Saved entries
══════
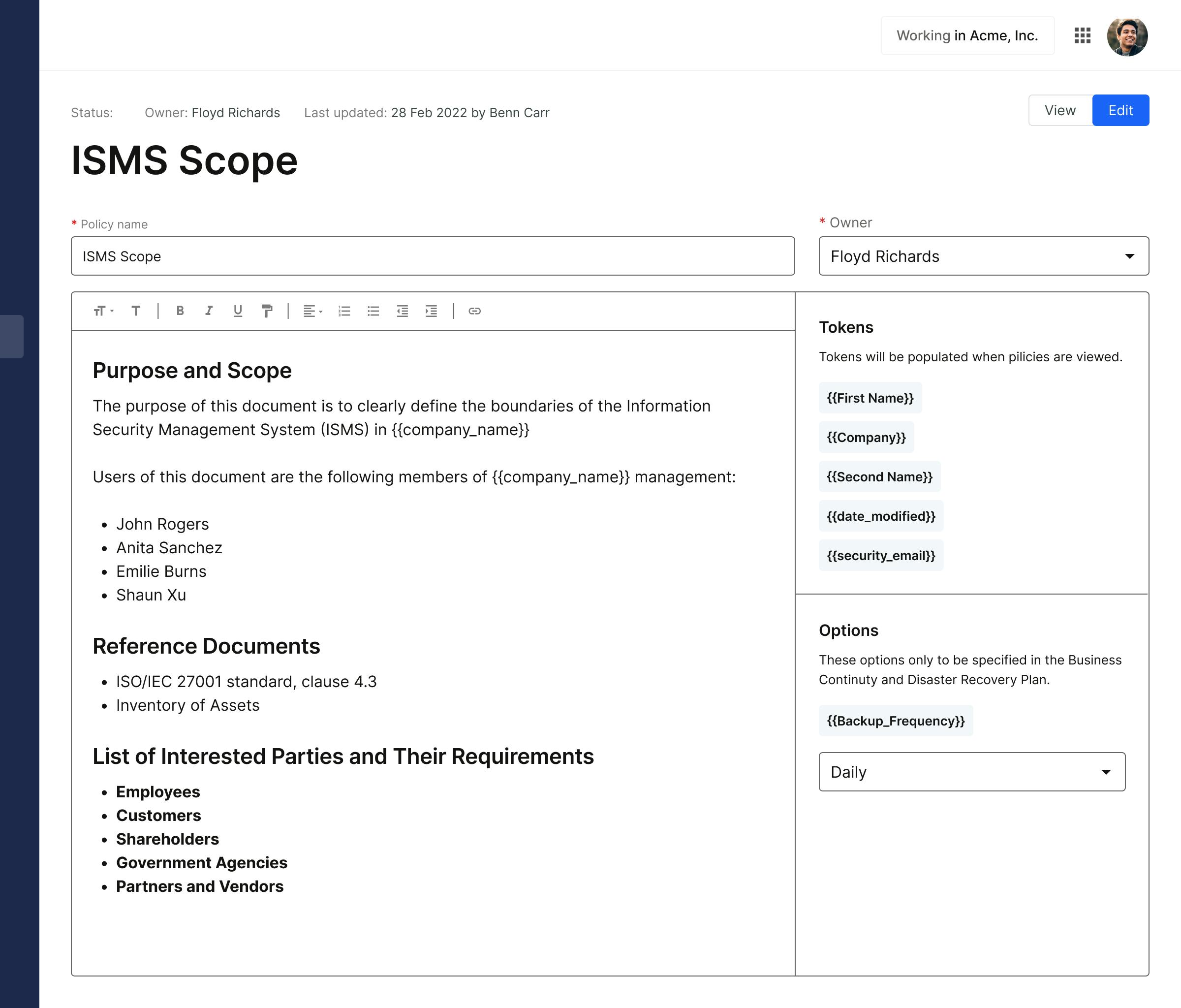Open the Backup Frequency Daily dropdown
The width and height of the screenshot is (1181, 1008).
click(971, 771)
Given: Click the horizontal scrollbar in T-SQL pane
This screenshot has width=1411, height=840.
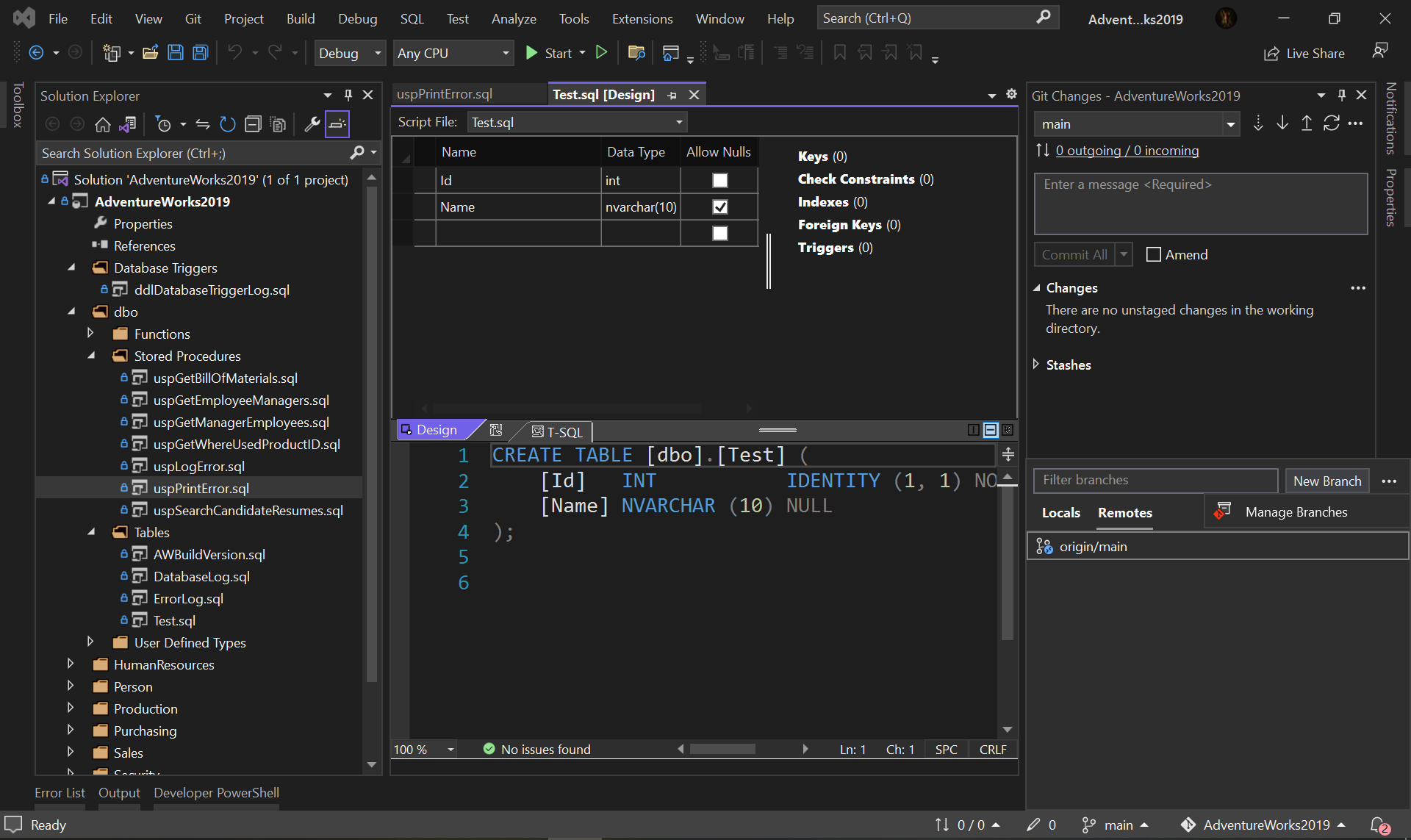Looking at the screenshot, I should click(722, 749).
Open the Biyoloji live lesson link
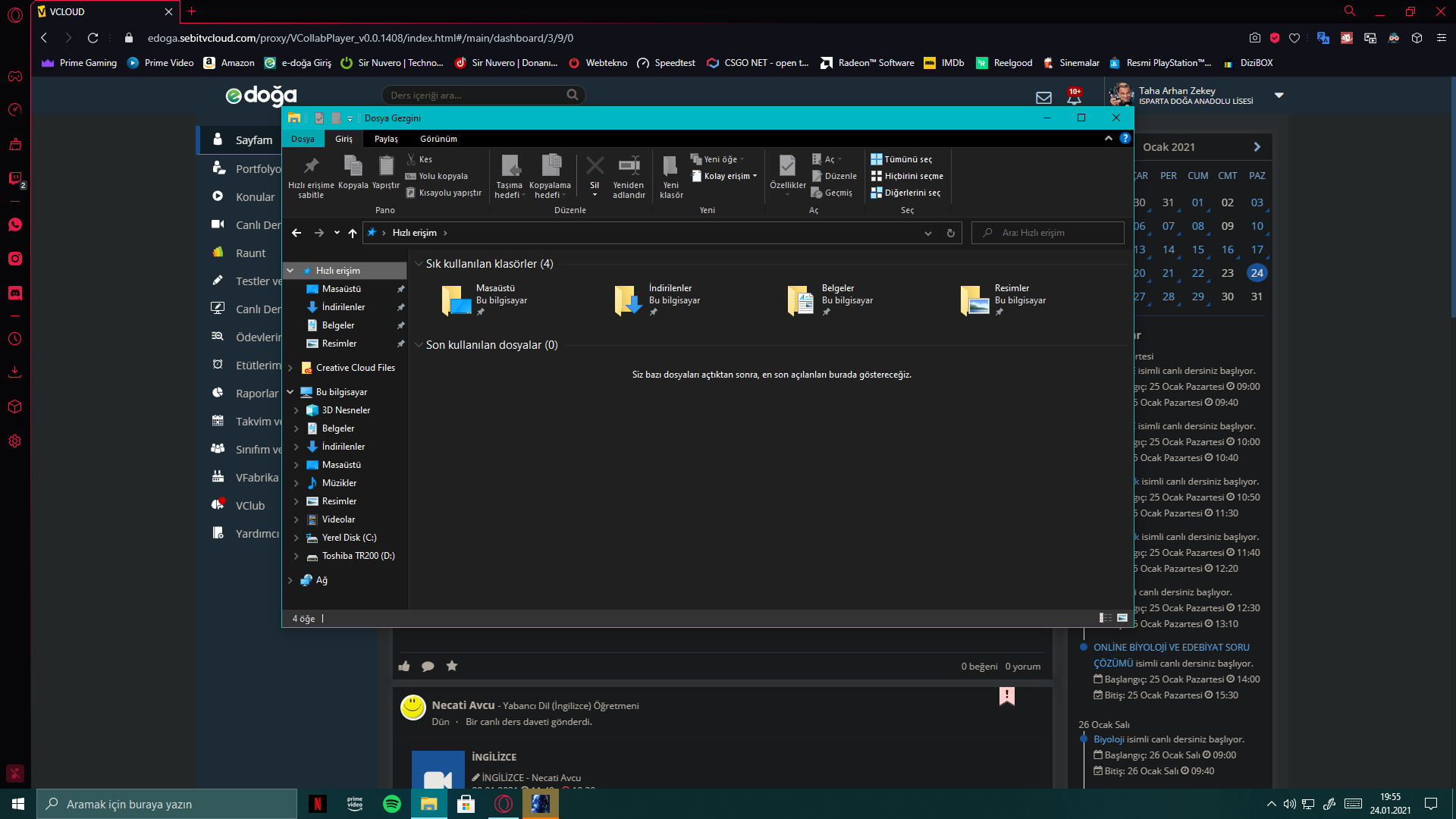Screen dimensions: 1456x819 tap(1108, 739)
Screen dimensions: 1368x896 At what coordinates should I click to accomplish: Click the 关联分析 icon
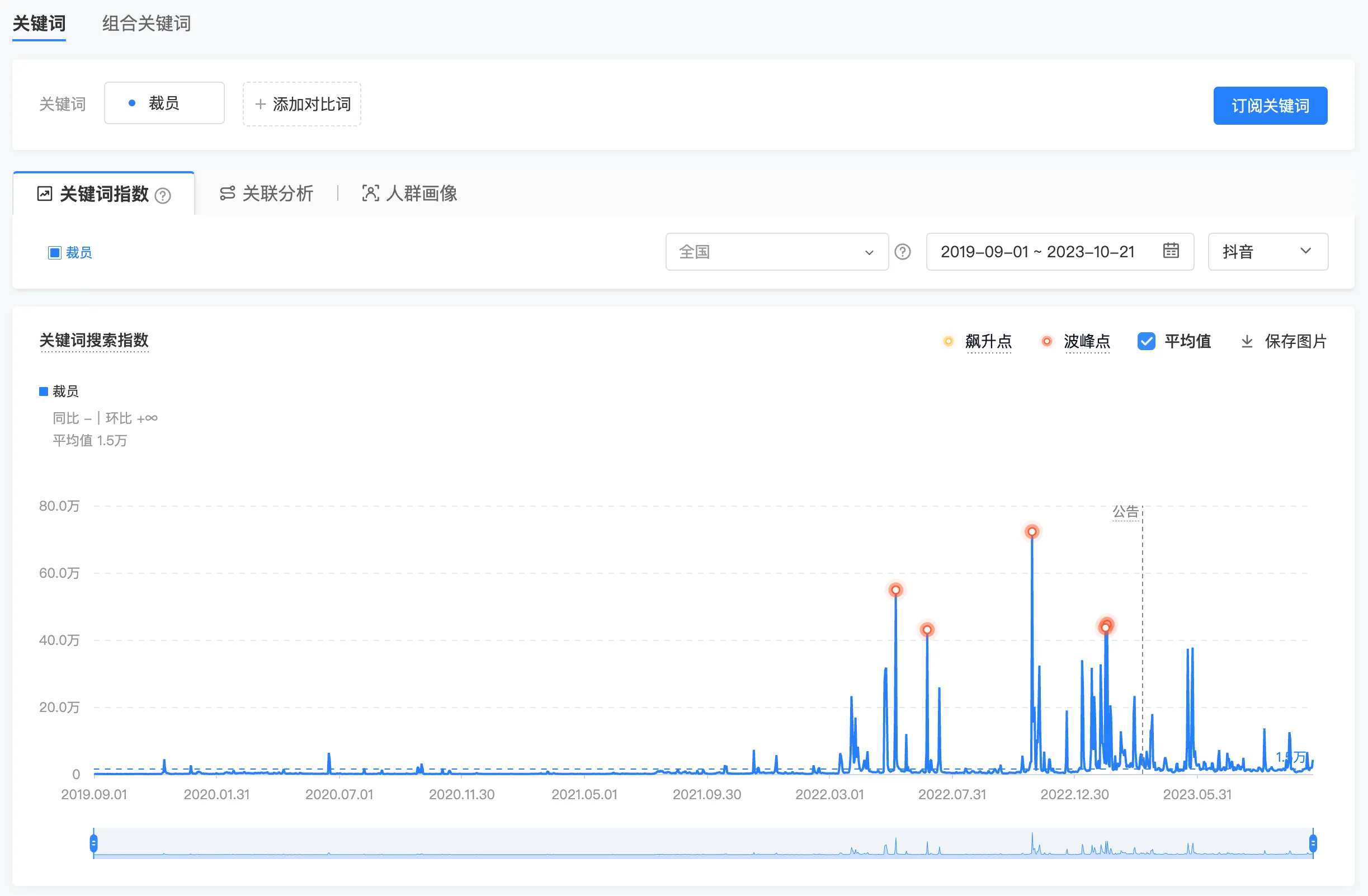[228, 194]
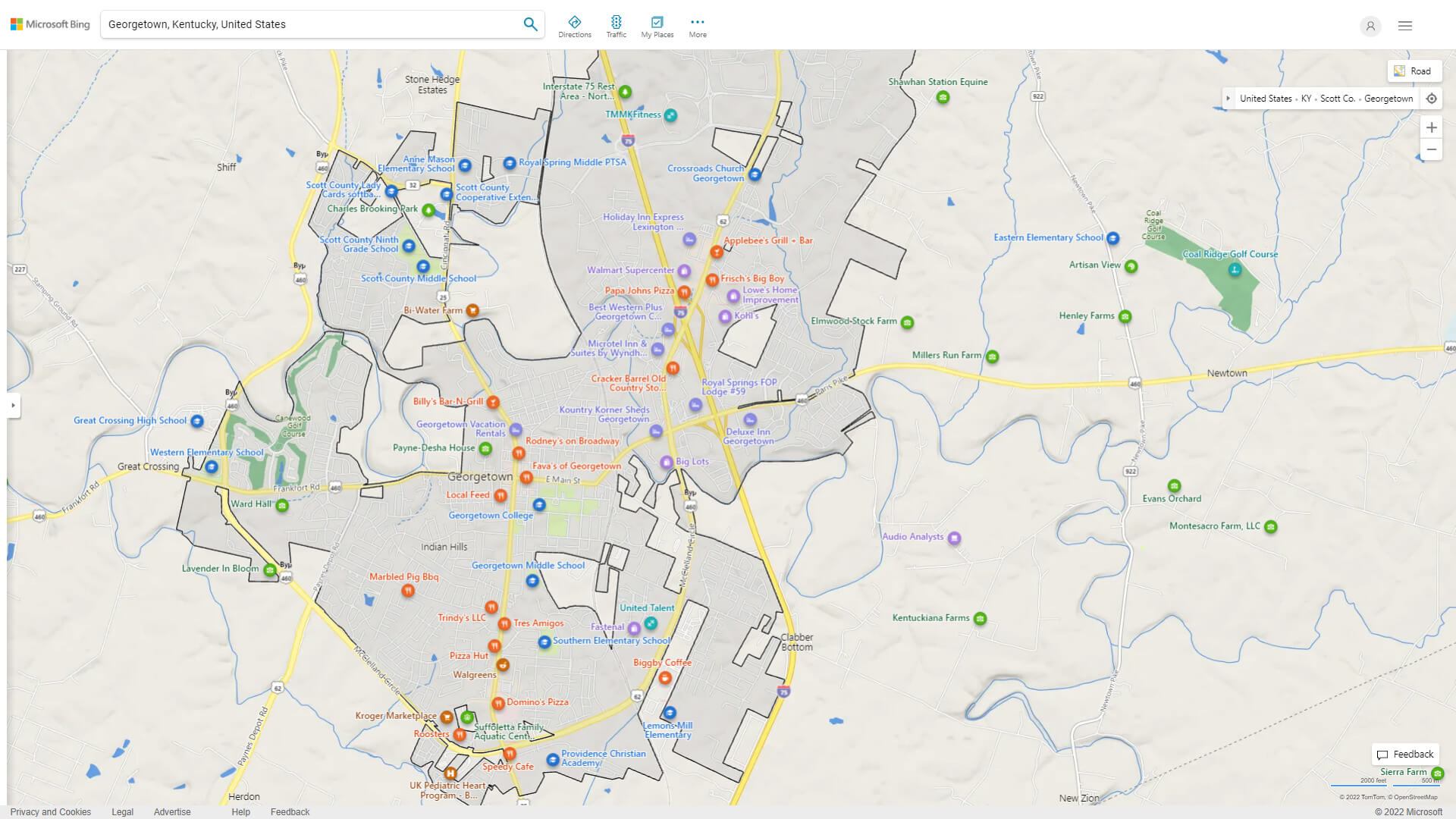Open My Places
1456x819 pixels.
pyautogui.click(x=657, y=25)
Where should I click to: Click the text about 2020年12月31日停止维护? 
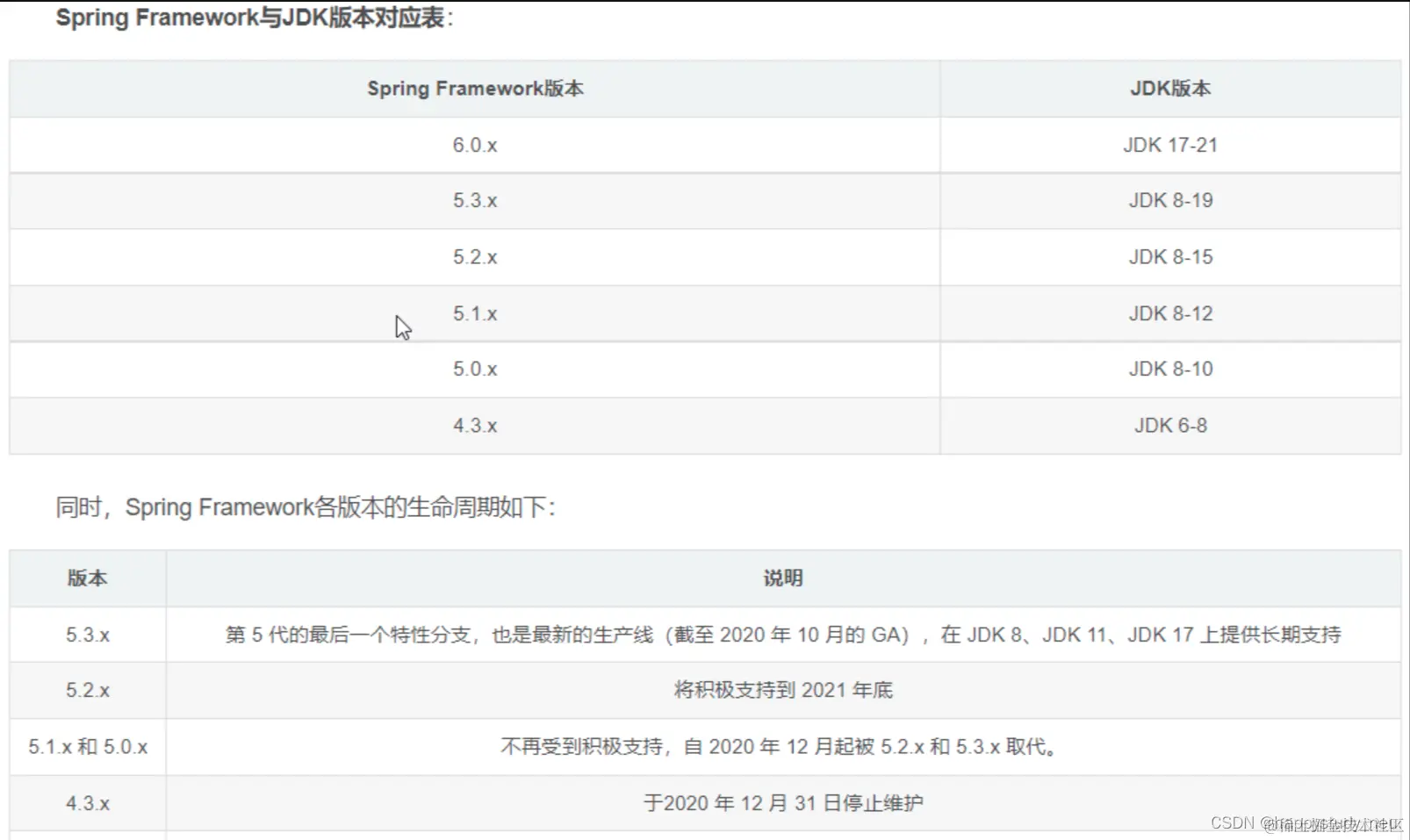[784, 801]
══════
» **Work to complete**: When the line containing "Where should I" has been located, retype it and each line after it through the end of the records, excluding the pictures and adding nothing else.

» **Task answer**:
Where should I click to: Click the text about 2020年12月31日停止维护? 
[784, 801]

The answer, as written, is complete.